## Direction 1
In the evacuation account below, what shortcut road did the family take off highway 70?

## Selection

---------------

Sunday, February 26, 2017


Crying, thinking we will never see our home, our beloved farm again,  we drove out our driveway.  But where to go?  What road should we take?  All of us have seen previous horror scenes of clogged freeways.  I would rather take my chances and stay home than spend hours stuck on the freeway.  
We decided we needed to get higher in elevation when the dam broke-that was our 1st priority.  Since we are originally from Nevada City, we knew that would be a good place to head to and our daughter lived in Auburn, another higher elevation place.  I didn't want to drive on the 2 main highways, highway 70 and highway 99 for very long.  So we quickly took highway 70 to the shortcut, Woodruff Road which cut over to Hwy 20 north/east.  
The call from our friend alerting us and then the evacuation notice from the Butte County Sheriff's Office gave us about a 15 minute head start of most people on the roads.  So there wasn't hardly any traffic.  Once we got above the Yuba River bridge, I knew we were safe for the moment of flooding and on to our daughter's house in Auburn.
We arrived at her house and she and the family would come home after being away on a trip shortly thereafter.  I sat on the couch just talking over and over the events, all the information we had seen and heard to that point. We stayed glued to the news.  As the hours passed, we saw the horrible traffic jams where people were stuck on the freeway for hours.  We heard about the horrible people looting; the interviews of the frightened people trying to get gas at gas stations that were running out of fuel.  I felt so sorry for my neighbors, our friends, our farming community, for all of us about what we could loose.

---------------

[Click-target data]
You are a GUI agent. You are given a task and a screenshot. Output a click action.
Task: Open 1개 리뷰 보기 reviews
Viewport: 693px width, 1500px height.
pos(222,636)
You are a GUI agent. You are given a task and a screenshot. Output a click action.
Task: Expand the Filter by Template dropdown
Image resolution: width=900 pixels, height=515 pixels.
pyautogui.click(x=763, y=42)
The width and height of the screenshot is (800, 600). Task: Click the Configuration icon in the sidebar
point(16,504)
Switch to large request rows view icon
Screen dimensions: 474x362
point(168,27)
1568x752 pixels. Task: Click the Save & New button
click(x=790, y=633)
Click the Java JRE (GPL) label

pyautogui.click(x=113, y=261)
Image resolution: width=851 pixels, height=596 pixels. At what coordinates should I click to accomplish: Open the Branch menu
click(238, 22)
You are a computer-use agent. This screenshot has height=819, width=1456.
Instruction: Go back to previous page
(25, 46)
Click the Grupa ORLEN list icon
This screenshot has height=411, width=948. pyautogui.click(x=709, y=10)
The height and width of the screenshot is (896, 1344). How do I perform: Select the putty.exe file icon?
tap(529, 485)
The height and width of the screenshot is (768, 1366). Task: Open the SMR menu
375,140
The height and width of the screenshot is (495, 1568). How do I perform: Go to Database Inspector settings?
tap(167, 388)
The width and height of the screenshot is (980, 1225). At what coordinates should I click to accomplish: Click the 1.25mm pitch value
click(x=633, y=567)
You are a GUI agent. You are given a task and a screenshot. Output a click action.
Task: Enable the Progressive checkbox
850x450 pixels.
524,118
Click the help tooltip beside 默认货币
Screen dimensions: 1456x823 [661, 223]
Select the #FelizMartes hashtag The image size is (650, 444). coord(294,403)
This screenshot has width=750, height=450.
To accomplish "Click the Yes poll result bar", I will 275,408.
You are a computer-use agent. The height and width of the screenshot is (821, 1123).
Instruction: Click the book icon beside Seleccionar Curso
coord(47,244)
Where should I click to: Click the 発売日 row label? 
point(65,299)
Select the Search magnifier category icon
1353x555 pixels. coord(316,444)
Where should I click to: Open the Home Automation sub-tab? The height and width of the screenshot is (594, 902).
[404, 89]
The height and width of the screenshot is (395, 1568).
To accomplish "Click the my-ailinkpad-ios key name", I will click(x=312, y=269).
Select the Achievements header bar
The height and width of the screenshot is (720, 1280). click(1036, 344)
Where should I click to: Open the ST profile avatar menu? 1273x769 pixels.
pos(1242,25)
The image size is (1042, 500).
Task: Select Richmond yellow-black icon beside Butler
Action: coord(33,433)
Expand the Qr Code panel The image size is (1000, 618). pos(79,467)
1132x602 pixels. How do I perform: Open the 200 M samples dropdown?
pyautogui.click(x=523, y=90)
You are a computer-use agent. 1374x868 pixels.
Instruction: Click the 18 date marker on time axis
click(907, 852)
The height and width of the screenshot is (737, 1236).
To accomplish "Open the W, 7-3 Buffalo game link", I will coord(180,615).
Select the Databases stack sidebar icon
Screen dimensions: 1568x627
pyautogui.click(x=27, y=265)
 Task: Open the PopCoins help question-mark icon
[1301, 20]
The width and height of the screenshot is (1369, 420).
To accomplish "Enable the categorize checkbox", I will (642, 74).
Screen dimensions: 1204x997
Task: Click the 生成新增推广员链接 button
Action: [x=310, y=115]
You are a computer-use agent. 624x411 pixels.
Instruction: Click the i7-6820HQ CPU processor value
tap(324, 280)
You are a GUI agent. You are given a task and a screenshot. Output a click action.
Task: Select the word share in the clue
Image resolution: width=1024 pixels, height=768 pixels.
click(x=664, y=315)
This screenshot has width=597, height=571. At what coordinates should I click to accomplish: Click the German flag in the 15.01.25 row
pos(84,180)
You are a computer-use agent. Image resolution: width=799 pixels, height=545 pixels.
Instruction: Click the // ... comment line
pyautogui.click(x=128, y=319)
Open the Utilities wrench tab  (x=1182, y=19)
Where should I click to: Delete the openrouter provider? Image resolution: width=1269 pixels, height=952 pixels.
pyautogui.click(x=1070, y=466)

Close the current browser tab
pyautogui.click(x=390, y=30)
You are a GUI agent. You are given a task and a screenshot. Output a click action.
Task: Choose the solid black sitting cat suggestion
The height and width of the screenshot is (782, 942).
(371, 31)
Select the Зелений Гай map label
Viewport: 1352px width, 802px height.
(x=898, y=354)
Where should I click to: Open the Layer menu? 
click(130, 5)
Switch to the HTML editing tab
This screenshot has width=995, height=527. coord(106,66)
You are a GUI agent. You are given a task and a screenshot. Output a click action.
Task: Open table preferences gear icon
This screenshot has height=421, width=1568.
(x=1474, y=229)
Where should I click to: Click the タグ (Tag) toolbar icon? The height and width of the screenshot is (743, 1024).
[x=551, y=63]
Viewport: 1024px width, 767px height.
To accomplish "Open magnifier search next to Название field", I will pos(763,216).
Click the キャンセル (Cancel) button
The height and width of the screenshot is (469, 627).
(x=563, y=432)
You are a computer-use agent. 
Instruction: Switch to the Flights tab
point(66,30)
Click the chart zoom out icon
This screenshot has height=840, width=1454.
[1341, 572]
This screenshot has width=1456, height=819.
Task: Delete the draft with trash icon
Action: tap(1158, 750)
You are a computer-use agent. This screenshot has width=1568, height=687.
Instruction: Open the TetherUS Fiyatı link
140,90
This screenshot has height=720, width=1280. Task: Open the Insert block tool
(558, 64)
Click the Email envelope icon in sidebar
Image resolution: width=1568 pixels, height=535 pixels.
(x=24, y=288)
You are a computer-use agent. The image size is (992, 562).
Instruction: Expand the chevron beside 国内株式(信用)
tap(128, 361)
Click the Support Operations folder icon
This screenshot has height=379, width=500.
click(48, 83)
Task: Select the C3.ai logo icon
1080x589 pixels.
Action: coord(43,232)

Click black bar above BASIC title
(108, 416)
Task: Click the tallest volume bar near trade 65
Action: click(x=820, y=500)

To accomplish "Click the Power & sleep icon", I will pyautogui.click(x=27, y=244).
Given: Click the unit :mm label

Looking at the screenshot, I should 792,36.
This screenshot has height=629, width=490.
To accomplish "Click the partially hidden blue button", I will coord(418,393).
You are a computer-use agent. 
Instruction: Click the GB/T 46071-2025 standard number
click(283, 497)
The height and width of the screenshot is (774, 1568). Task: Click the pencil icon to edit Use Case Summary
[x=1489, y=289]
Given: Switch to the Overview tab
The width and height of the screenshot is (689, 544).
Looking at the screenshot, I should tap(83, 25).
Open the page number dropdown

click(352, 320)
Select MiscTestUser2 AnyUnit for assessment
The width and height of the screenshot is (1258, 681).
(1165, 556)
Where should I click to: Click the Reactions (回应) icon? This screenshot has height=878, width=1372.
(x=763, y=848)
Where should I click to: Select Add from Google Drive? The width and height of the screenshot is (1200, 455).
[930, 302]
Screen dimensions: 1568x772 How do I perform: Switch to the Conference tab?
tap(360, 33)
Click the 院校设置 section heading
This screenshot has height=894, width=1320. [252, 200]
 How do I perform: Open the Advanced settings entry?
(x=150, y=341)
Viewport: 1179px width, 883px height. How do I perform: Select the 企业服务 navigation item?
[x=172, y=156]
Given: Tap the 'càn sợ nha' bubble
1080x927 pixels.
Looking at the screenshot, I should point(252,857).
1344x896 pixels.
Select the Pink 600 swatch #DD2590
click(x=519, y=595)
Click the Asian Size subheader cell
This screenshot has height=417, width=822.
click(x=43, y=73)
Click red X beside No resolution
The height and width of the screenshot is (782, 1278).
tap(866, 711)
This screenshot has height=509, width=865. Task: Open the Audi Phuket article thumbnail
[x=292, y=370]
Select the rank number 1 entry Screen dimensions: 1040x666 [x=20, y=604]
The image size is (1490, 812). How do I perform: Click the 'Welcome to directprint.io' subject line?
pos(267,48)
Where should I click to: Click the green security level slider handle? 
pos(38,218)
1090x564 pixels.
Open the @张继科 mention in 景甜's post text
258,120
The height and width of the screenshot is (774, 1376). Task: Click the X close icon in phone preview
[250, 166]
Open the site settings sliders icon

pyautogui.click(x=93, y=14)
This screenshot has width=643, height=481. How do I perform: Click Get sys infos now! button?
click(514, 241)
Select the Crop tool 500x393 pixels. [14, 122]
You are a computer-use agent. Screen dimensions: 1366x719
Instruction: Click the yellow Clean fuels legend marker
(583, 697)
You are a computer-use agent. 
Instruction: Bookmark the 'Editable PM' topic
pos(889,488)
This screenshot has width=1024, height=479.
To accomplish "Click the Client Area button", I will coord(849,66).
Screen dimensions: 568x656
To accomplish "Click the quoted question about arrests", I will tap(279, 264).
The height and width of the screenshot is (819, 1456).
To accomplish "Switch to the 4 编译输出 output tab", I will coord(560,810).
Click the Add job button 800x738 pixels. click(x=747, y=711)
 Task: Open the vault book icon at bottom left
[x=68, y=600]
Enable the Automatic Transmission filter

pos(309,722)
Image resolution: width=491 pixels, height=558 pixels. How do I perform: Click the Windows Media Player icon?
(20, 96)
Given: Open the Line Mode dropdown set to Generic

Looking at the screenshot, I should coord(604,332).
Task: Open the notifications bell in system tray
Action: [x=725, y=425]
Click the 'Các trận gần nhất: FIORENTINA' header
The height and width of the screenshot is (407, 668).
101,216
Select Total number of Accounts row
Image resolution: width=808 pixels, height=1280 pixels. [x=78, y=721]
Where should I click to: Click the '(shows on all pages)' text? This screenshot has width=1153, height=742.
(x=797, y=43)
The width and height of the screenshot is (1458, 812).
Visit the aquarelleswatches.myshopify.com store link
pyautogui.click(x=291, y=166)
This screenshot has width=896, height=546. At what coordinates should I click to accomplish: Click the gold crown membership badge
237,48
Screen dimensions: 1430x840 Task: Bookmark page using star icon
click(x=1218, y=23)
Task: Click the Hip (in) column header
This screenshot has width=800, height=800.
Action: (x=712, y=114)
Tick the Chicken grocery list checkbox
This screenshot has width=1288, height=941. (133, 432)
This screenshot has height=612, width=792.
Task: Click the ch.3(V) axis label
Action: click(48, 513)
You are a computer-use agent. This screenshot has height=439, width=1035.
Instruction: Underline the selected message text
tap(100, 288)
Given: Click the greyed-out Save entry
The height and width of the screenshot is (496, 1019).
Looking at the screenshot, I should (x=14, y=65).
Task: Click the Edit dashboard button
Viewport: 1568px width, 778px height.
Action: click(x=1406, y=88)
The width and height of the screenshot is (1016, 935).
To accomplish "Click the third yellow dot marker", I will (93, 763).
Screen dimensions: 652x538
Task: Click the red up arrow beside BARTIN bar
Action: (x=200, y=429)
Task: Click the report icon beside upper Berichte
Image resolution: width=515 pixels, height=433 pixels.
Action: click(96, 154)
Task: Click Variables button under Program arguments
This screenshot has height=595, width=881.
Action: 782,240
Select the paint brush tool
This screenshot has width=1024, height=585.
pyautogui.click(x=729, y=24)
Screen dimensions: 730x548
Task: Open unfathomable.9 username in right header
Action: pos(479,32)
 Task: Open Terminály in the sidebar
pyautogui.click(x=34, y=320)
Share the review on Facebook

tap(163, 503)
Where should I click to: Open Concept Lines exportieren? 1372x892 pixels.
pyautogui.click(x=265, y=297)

---------------

## Direction 2
Repeat the records between the line holding "Select the Search magnifier category icon" and the line holding "pyautogui.click(x=27, y=265)", inclusive.

## Correct answer 1
Woodruff Road

## Correct answer 2
Select the Search magnifier category icon
1353x555 pixels. coord(316,444)
Where should I click to: Open the Home Automation sub-tab? The height and width of the screenshot is (594, 902).
[404, 89]
The height and width of the screenshot is (395, 1568).
To accomplish "Click the my-ailinkpad-ios key name", I will click(x=312, y=269).
Select the Achievements header bar
The height and width of the screenshot is (720, 1280). click(1036, 344)
Where should I click to: Open the ST profile avatar menu? 1273x769 pixels.
pos(1242,25)
The image size is (1042, 500).
Task: Select Richmond yellow-black icon beside Butler
Action: coord(33,433)
Expand the Qr Code panel The image size is (1000, 618). pos(79,467)
1132x602 pixels. How do I perform: Open the 200 M samples dropdown?
pyautogui.click(x=523, y=90)
You are a computer-use agent. 1374x868 pixels.
Instruction: Click the 18 date marker on time axis
click(907, 852)
The height and width of the screenshot is (737, 1236).
To accomplish "Open the W, 7-3 Buffalo game link", I will coord(180,615).
Select the Databases stack sidebar icon
Screen dimensions: 1568x627
pyautogui.click(x=27, y=265)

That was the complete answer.